:: Material provided ::

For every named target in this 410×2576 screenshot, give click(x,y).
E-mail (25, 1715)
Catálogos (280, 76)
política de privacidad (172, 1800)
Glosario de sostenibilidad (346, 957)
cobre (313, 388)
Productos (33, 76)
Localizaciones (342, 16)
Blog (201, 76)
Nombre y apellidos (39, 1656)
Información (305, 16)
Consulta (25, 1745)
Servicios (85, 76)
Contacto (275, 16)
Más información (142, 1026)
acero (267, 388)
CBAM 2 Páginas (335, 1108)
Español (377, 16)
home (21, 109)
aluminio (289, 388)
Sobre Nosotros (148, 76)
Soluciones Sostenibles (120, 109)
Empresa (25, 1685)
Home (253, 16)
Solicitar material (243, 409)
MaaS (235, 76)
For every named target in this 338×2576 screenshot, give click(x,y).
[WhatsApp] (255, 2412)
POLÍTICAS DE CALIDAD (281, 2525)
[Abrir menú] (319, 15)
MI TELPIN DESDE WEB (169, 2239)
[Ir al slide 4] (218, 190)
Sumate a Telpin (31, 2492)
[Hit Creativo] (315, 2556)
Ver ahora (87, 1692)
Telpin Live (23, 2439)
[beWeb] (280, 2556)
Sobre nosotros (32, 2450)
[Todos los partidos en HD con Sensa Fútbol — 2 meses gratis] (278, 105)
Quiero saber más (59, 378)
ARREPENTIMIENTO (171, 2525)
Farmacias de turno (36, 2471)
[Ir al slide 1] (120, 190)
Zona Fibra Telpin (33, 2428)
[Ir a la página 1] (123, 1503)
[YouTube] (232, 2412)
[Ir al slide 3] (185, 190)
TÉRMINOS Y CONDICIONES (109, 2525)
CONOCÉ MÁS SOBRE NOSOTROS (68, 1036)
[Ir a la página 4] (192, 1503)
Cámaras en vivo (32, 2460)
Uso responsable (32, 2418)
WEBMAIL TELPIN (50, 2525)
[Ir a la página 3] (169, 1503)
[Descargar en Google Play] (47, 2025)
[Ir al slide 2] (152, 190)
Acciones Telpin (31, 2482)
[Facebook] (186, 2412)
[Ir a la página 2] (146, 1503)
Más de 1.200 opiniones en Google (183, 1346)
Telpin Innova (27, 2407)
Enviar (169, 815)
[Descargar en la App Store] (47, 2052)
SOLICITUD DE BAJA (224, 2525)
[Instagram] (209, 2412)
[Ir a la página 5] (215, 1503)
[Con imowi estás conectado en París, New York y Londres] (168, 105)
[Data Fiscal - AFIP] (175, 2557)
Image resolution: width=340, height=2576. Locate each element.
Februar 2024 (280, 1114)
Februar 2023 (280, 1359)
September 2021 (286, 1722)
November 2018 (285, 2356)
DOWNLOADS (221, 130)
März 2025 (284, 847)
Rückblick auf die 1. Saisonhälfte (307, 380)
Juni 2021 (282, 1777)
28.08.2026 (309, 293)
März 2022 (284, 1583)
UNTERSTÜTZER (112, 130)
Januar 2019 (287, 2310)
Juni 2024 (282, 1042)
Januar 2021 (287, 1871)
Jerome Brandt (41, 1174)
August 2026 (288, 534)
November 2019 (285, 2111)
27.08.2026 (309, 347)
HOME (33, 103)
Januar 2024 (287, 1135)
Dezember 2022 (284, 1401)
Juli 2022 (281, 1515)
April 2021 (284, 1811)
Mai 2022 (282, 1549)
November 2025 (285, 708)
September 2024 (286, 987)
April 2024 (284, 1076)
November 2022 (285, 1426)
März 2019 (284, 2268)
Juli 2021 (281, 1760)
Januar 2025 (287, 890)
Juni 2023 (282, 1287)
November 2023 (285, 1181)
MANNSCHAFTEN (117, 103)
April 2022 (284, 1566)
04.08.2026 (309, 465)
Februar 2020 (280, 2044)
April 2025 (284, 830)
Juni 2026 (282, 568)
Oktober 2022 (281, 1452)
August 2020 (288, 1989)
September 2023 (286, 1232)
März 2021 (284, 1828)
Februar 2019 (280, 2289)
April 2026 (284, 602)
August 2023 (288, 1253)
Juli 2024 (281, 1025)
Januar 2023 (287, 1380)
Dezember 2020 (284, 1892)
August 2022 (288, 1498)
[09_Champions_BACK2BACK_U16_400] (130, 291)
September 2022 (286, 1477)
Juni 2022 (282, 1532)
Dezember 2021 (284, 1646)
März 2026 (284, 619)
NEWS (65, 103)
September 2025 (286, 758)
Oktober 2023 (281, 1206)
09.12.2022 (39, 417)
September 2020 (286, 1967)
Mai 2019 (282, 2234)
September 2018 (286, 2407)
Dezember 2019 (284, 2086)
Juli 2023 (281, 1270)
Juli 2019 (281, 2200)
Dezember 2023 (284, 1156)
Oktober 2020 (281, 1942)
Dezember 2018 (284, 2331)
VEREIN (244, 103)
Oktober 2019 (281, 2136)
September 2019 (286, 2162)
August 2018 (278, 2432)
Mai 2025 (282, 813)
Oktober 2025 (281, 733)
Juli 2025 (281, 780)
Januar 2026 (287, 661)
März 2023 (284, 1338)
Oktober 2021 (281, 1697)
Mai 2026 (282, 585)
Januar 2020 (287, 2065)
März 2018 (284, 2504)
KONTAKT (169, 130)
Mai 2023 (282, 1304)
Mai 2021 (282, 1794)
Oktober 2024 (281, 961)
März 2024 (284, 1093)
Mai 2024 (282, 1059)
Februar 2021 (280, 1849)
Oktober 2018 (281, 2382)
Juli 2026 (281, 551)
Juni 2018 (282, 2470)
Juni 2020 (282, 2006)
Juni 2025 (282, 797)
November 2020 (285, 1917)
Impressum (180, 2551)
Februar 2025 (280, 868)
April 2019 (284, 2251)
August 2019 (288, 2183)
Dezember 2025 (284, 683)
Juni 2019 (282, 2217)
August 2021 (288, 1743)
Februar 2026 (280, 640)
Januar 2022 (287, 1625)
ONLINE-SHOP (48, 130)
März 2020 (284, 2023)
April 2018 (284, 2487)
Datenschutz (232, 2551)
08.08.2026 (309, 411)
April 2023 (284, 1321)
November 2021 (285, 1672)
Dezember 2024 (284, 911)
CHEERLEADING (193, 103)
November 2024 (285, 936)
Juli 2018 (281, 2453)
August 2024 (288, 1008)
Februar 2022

:: Brief ::
Line by line, reproduce the records above exactly.

:: Finished exercise ::
For every named target in this 410×2576 screenshot, give click(x,y).
E-mail (25, 1715)
Catálogos (280, 76)
política de privacidad (172, 1800)
Glosario de sostenibilidad (346, 957)
cobre (313, 388)
Productos (33, 76)
Localizaciones (342, 16)
Blog (201, 76)
Nombre y apellidos (39, 1656)
Información (305, 16)
Consulta (25, 1745)
Servicios (85, 76)
Contacto (275, 16)
Más información (142, 1026)
acero (267, 388)
CBAM 2 Páginas (335, 1108)
Español (377, 16)
home (21, 109)
aluminio (289, 388)
Sobre Nosotros (148, 76)
Soluciones Sostenibles (120, 109)
Empresa (25, 1685)
Home (253, 16)
Solicitar material (243, 409)
MaaS (235, 76)
For every named target in this 338×2576 screenshot, give click(x,y).
[WhatsApp] (255, 2412)
POLÍTICAS DE CALIDAD (281, 2525)
[Abrir menú] (319, 15)
MI TELPIN DESDE WEB (169, 2239)
[Ir al slide 4] (218, 190)
Sumate a Telpin (31, 2492)
[Hit Creativo] (315, 2556)
Ver ahora (87, 1692)
Telpin Live (23, 2439)
[beWeb] (280, 2556)
Sobre nosotros (32, 2450)
[Todos los partidos en HD con Sensa Fútbol — 2 meses gratis] (278, 105)
Quiero saber más (59, 378)
ARREPENTIMIENTO (171, 2525)
Farmacias de turno (36, 2471)
[Ir al slide 1] (120, 190)
Zona Fibra Telpin (33, 2428)
[Ir a la página 1] (123, 1503)
[YouTube] (232, 2412)
[Ir al slide 3] (185, 190)
TÉRMINOS Y CONDICIONES (109, 2525)
CONOCÉ MÁS SOBRE NOSOTROS (68, 1036)
[Ir a la página 4] (192, 1503)
Cámaras en vivo (32, 2460)
Uso responsable (32, 2418)
WEBMAIL TELPIN (50, 2525)
[Ir a la página 3] (169, 1503)
[Descargar en Google Play] (47, 2025)
[Ir al slide 2] (152, 190)
Acciones Telpin (31, 2482)
[Facebook] (186, 2412)
[Ir a la página 2] (146, 1503)
Más de 1.200 opiniones en Google (183, 1346)
Telpin Innova (27, 2407)
Enviar (169, 815)
[Descargar en la App Store] (47, 2052)
SOLICITUD DE BAJA (224, 2525)
[Instagram] (209, 2412)
[Ir a la página 5] (215, 1503)
[Con imowi estás conectado en París, New York y Londres] (168, 105)
[Data Fiscal - AFIP] (175, 2557)
Image resolution: width=340, height=2576. Locate each element.
Februar 2024 (280, 1114)
Februar 2023 (280, 1359)
September 2021 (286, 1722)
November 2018 (285, 2356)
DOWNLOADS (221, 130)
März 2025 (284, 847)
Rückblick auf die 1. Saisonhälfte (307, 380)
Juni 2021 (282, 1777)
28.08.2026 (309, 293)
März 2022 (284, 1583)
UNTERSTÜTZER (112, 130)
Januar 2019 (287, 2310)
Juni 2024 (282, 1042)
Januar 2021 (287, 1871)
Jerome Brandt (41, 1174)
August 2026 (288, 534)
November 2019 (285, 2111)
27.08.2026 (309, 347)
HOME (33, 103)
Januar 2024 (287, 1135)
Dezember 2022 (284, 1401)
Juli 2022 (281, 1515)
April 2021 (284, 1811)
Mai 2022 (282, 1549)
November 2025 (285, 708)
September 2024 (286, 987)
April 2024 (284, 1076)
November 2022 (285, 1426)
März 2019 (284, 2268)
Juli 2021 (281, 1760)
Januar 2025 (287, 890)
Juni 2023 (282, 1287)
November 2023 (285, 1181)
MANNSCHAFTEN (117, 103)
April 2022 (284, 1566)
04.08.2026 (309, 465)
Februar 2020 (280, 2044)
April 2025 (284, 830)
Juni 2026 (282, 568)
Oktober 2022 (281, 1452)
August 2020 (288, 1989)
September 2023 (286, 1232)
März 2021 (284, 1828)
Februar 2019 (280, 2289)
April 2026 (284, 602)
August 2023 (288, 1253)
Juli 2024 (281, 1025)
Januar 2023 (287, 1380)
Dezember 2020 (284, 1892)
August 2022 (288, 1498)
[09_Champions_BACK2BACK_U16_400] (130, 291)
September 2022 (286, 1477)
Juni 2022 (282, 1532)
Dezember 2021 (284, 1646)
März 2026 (284, 619)
NEWS (65, 103)
September 2025 (286, 758)
Oktober 2023 (281, 1206)
09.12.2022 (39, 417)
September 2020 (286, 1967)
Mai 2019 (282, 2234)
September 2018 (286, 2407)
Dezember 2019 (284, 2086)
Juli 2023 (281, 1270)
Juli 2019 (281, 2200)
Dezember 2023 (284, 1156)
Oktober 2020 (281, 1942)
Dezember 2018 (284, 2331)
VEREIN (244, 103)
Oktober 2019 (281, 2136)
September 2019 (286, 2162)
August 2018 (278, 2432)
Mai 2025 (282, 813)
Oktober 2025 (281, 733)
Juli 2025 (281, 780)
Januar 2026 (287, 661)
März 2023 (284, 1338)
Oktober 2021 (281, 1697)
Mai 2026 (282, 585)
Januar 2020 (287, 2065)
März 2018 (284, 2504)
KONTAKT (169, 130)
Mai 2023 (282, 1304)
Mai 2021 (282, 1794)
Oktober 2024 (281, 961)
März 2024 (284, 1093)
Mai 2024 (282, 1059)
Februar 2021 (280, 1849)
Oktober 2018 (281, 2382)
Juli 2026 (281, 551)
Juni 2018 (282, 2470)
Juni 2020 (282, 2006)
Juni 2025 (282, 797)
November 2020 (285, 1917)
Impressum (180, 2551)
Februar 2025 (280, 868)
April 2019 (284, 2251)
August 2019 (288, 2183)
Dezember 2025 (284, 683)
Juni 2019 (282, 2217)
August 2021 (288, 1743)
Februar 2026 (280, 640)
Januar 2022 (287, 1625)
ONLINE-SHOP (48, 130)
März 2020 (284, 2023)
April 2018 (284, 2487)
Datenschutz (232, 2551)
08.08.2026 (309, 411)
April 2023 (284, 1321)
November 2021 (285, 1672)
Dezember 2024 (284, 911)
CHEERLEADING (193, 103)
November 2024 (285, 936)
Juli 2018 (281, 2453)
August 2024 (288, 1008)
Februar 2022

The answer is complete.